Iconic Turkish musician Orhan Gencebay, who was recently named to the Wise Persons’ Commission to strengthen public support for the ongoing peace process of Turkey, is also among the ones whose sculpture is now on display. Gencebay posed with the sculpture of Aşık Veysel, modern Turkey’s most famous minstrel, before posing with his own sculpture saying, “He is our teacher; he comes first.”
Actresses Göksel Kortay and Nevra Serezli, actors Rutkay Aziz and Tarık Akan, as well as daily Hürriyet columnist and managing editor Tufan Türenç were also present at the opening.
“Büyükerşen has created a miracle again, it’s a must see,” Türenç said.
Some actresses, however, took issue with their representations. “I never do my hair like that,” Serezli complained, but added that she was grateful to Büyükerşen for making her “immortal.”
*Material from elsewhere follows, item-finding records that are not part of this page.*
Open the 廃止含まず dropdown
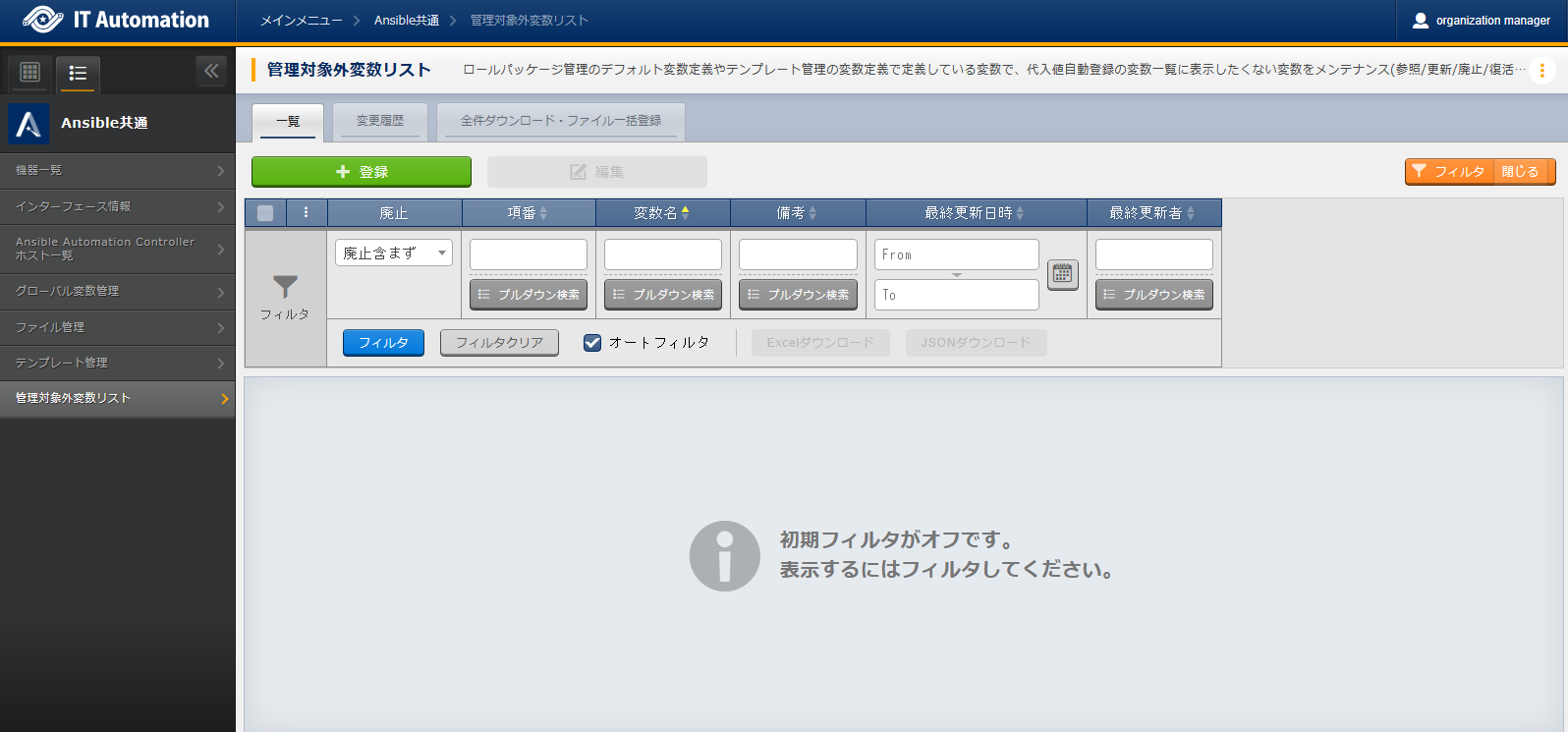1568x732 pixels. [x=393, y=253]
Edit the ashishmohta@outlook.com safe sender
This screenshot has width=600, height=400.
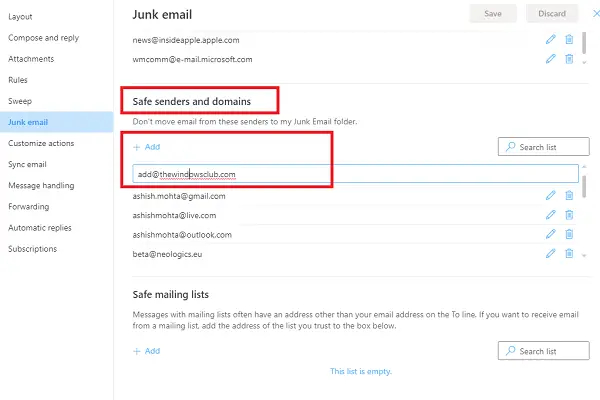[550, 234]
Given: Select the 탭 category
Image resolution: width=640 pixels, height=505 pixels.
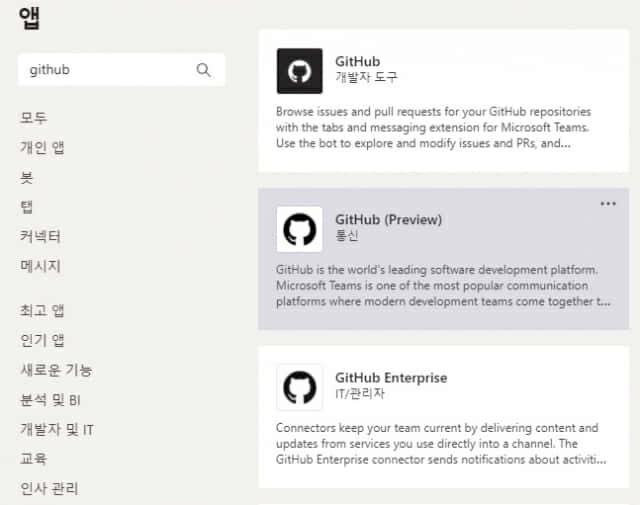Looking at the screenshot, I should pos(27,207).
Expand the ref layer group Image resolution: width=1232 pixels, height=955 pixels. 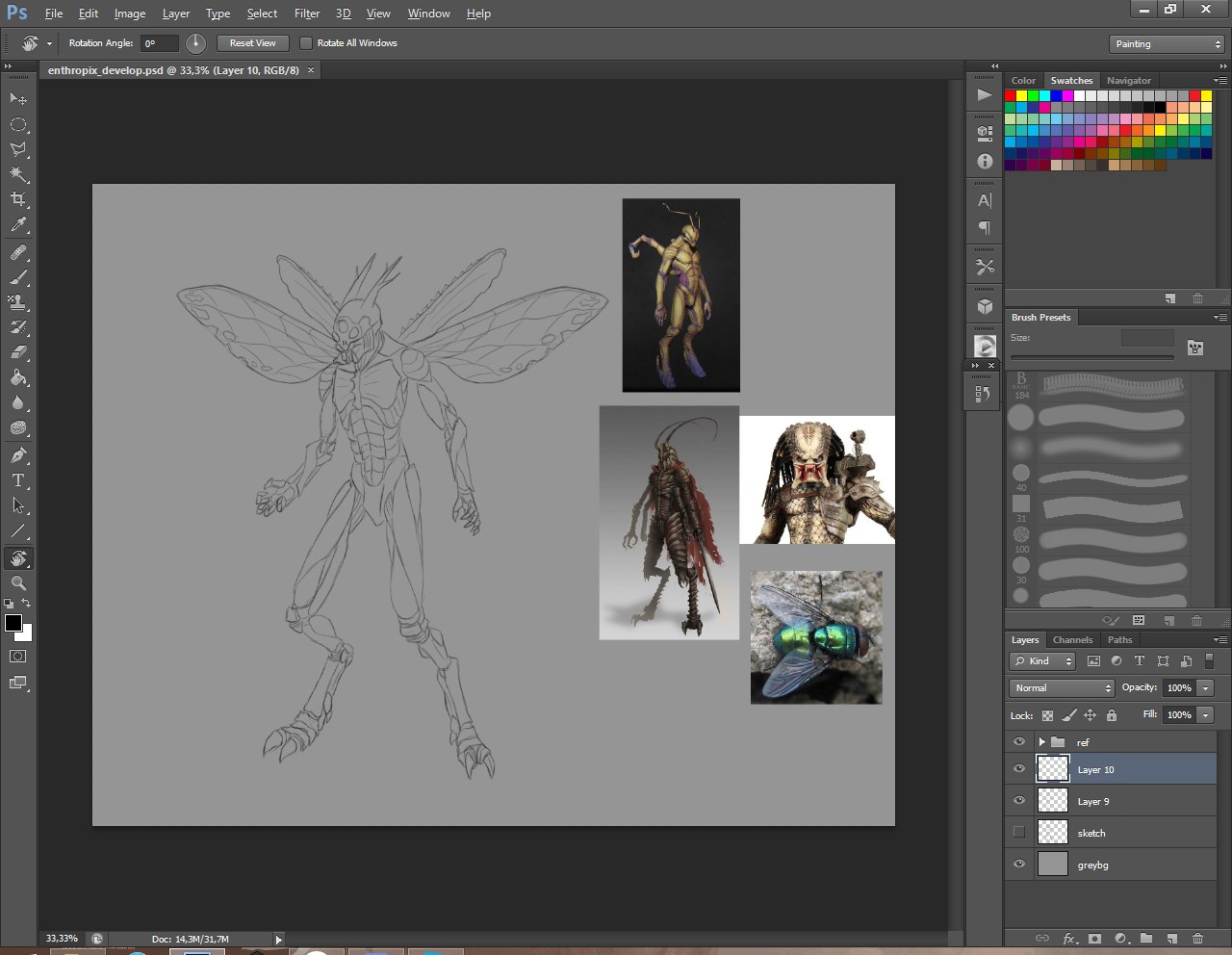[1041, 742]

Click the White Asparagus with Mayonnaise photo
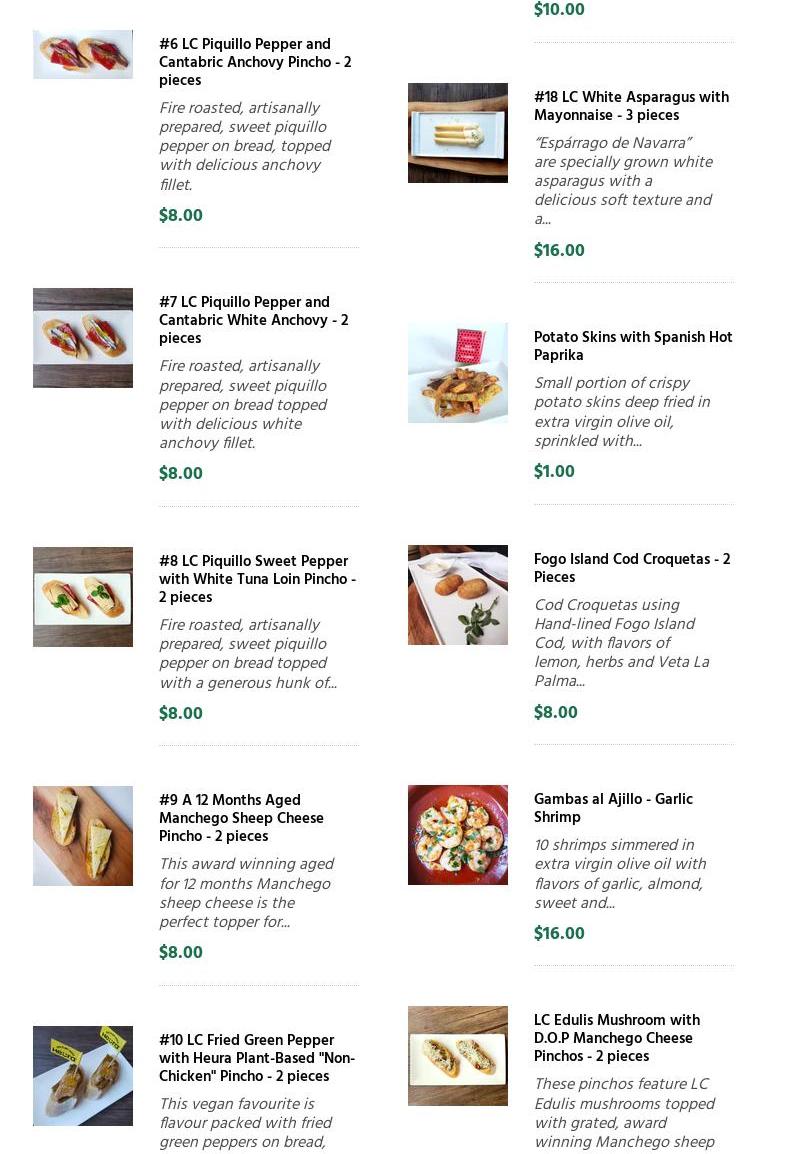[458, 133]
The museum also bears a section called “Democracy” where former presidents İsmet İnönü, Turgut Özal and Süleyman Demirel, as well as former prime ministers Bülent Ecevit and Necmettin Erbakan, can be seen. However Adnan Menderes, Turkey’s first democratically elected prime minister, stands in a separate, special place. Menderes was executed by a military junta in 1961.
Current politicians such as Prime Minister Recep Tayyip Erdoğan, main opposition Republican People’s Party (CHP) leader Kemal Kılıçdaroğlu and Nationalist Movement Party (MHP) leader Devlet Bahçeli are also presented. The museum also bears international figures such as U.S. President Barack Obama, Queen Elizabeth II and celebrities like Angelina Jolie.
Parliament to solve the issue
Turkey’s Wise Persons’ Commission is not necessarily crucial to resolving the country’s three-decade-long Kurdish issue and it is the Turkish Parliament that will solve the issue, Gencebay said. In his meetings with locals, Gencebay, a member of the commission tasked with strengthening public support for the ongoing peace process, said he saw that the Turkish public was not actually aware of the problem. “Is there a war that you are trying to end, they asked me,” he told. “I answered this peace is about us living together with our differences in religion, ethnicities, ideologies and cultures under the same roof,” he said. The Wise Persons’ Commission will complete its mission at the beginning of June and hand its final report to Prime Minister Recep Tayyip Erdoğan.